Thanks for all the suggestions!

[naywin-programmer]

// For CORS, if you use express js, you can simply use cors package via npm.

app.use(
    cors({
        credentials: true,
        origin: [
            'http://localhost:8080',
            'http://your-production-website.com'
        ]
    }),
)

[geyuqiu]

cURL does not enforce CORS rules. Those rules are enforced by browsers for security purposes.

When you mention that you added the relevant header, I assume you mean you added those headers to the request. Actually, the header is expected in the response headers from the server, indicating that the resource is allowed to be accessed by other websites directly.

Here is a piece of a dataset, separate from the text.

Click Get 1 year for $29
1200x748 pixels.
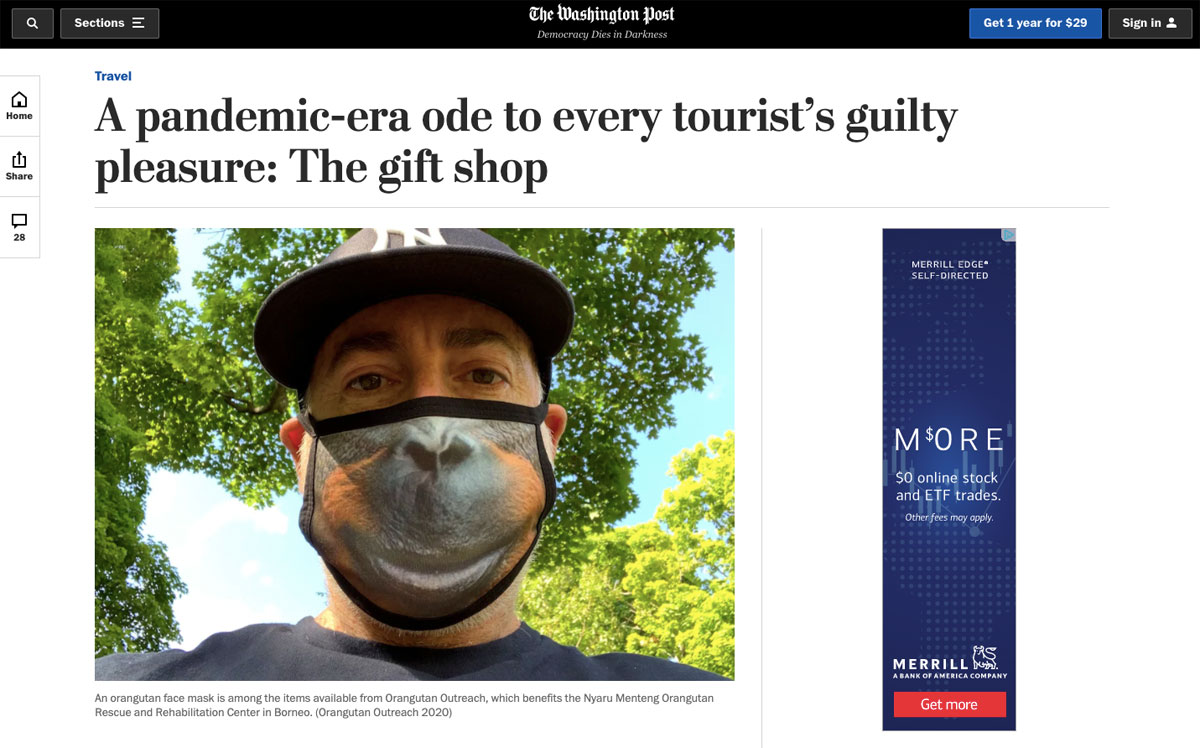pos(1035,23)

FYI, CORS - Cross Origin Resource Sharing. Since your API does not support it, you have two options -

1. Use a proxy server on the same domain as your webpage to access 4chan's API or,
2. Use a proxy server on any other domain, but modify the response to include the necessary headers.

I'd like to vote to close this issue as "Not an issue".

@sunnykgupta
same logic, same body, but angular http post request to remote backend endpoint does not receive CORS block error

[anirudhmurali]

If you're having a Go server running, suggest you to use Gorilla

headersOk := handlers.AllowedHeaders([]string{"X-Requested-With", "Content-Type"})
originsOk := handlers.AllowedOrigins([]string{"*"})
methodsOk := handlers.AllowedMethods([]string{"GET", "HEAD", "POST", "PUT", "OPTIONS"})

err := http.ListenAndServe("localhost:8081", handlers.CORS(originsOk, headersOk, methodsOk)(r))

[fupinglee]

I solved this by the following :

1.create a vue.config.js file in the root of the project right beside package.json, containing:

module.exports = {
    devServer:{
        proxy: {
            '/apiv1': {
                target: 'https://fuping.site/',
                changeOrigin: true,
                pathRewrite: {
                    '^/apiv1': ''
                }
            },
        },
    }
}

2.make a http request like this:

this.$axios({
          method:'get',
          url:'apiv1/about/',
          
        }).then(function(response){
          console.log(response.data)
        }).catch(error=>{
          console.log(error)
        })

[oudream]

axios.get('https://a.4cdn.org/a/threads.json', {
headers: {
'Access-Control-Allow-Origin': '*',
'Access-Control-Allow-Headers': 'Content-Type, Authorization',
},
proxy: {
host: '104.236.174.88',
port: 3128
}
}).then(function (response) {
console.log('response is : ' + response.data);
}).catch(function (error) {
if (error.response) {
console.log(error.response.headers);
}
else if (error.request) {
console.log(error.request);
}
else {
console.log(error.message);
}
console.log(error.config);
});

[cybersupernova]

Hello everyone,
I am just posting this as it took hours for me to solve this.

First of all, CORS is definitely a server-side problem and not client-side but I was more than sure that server code was correct in my case since other apps were working using the same server on different domains. The problem started when I started using axios with my custom instance.

In my case, it was a very specific problem when we use a baseURL in axios instance and then try to make GET or POST calls from anywhere, axios adds a slash / between baseURL and request URL. This makes sense too, but it was the hidden problem. My Laravel server was redirecting to remove the trailing slash which was causing this problem.

In general, the pre-flight OPTIONS request doesn't like redirects. If your server is redirecting with 301 status code, it might be cached at different levels. So, definitely check for that and avoid it.

I hope this might help someone although none of it is a bug.